:: Problem statement ::
Please retype the line that contains "Click the Export Settings button" and all lines that follow it to the end of the entries below, exactly as they stand, with nothing added.

Dataset entries
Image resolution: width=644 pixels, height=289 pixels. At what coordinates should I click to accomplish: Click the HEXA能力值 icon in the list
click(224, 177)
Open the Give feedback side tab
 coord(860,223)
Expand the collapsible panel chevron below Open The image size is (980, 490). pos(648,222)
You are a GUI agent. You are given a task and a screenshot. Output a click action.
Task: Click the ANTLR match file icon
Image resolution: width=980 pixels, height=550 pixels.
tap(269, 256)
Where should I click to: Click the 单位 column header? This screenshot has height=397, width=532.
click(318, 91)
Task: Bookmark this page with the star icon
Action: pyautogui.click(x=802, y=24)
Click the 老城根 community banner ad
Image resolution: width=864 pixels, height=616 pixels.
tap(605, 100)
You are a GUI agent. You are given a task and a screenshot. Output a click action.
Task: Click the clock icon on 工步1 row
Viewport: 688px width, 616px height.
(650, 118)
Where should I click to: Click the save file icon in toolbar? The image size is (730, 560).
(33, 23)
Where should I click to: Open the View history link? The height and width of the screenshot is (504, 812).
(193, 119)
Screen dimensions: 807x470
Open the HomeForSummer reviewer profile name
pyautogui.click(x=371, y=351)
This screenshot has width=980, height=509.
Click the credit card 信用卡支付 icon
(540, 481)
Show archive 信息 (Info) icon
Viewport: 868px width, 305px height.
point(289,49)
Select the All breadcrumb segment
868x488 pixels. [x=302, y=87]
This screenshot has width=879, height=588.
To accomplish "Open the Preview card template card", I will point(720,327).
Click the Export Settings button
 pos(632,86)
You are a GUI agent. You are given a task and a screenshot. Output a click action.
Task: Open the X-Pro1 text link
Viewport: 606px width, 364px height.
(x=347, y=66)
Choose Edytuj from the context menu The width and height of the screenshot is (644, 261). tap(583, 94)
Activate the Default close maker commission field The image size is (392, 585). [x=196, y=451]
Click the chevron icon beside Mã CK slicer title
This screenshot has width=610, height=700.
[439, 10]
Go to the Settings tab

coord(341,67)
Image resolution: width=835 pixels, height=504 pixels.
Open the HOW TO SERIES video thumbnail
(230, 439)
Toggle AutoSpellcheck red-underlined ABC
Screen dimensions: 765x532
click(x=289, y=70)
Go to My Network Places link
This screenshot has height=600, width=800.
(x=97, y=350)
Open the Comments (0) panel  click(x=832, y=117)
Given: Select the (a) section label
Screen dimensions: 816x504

:: Task response ::
Click the Export Settings button
 pos(632,86)
You are a GUI agent. You are given a task and a screenshot. Output a click action.
Task: Open the X-Pro1 text link
Viewport: 606px width, 364px height.
(x=347, y=66)
Choose Edytuj from the context menu The width and height of the screenshot is (644, 261). tap(583, 94)
Activate the Default close maker commission field The image size is (392, 585). [x=196, y=451]
Click the chevron icon beside Mã CK slicer title
This screenshot has width=610, height=700.
[439, 10]
Go to the Settings tab

coord(341,67)
Image resolution: width=835 pixels, height=504 pixels.
Open the HOW TO SERIES video thumbnail
(230, 439)
Toggle AutoSpellcheck red-underlined ABC
Screen dimensions: 765x532
click(x=289, y=70)
Go to My Network Places link
This screenshot has height=600, width=800.
(x=97, y=350)
Open the Comments (0) panel  click(x=832, y=117)
Given: Select the (a) section label
Screen dimensions: 816x504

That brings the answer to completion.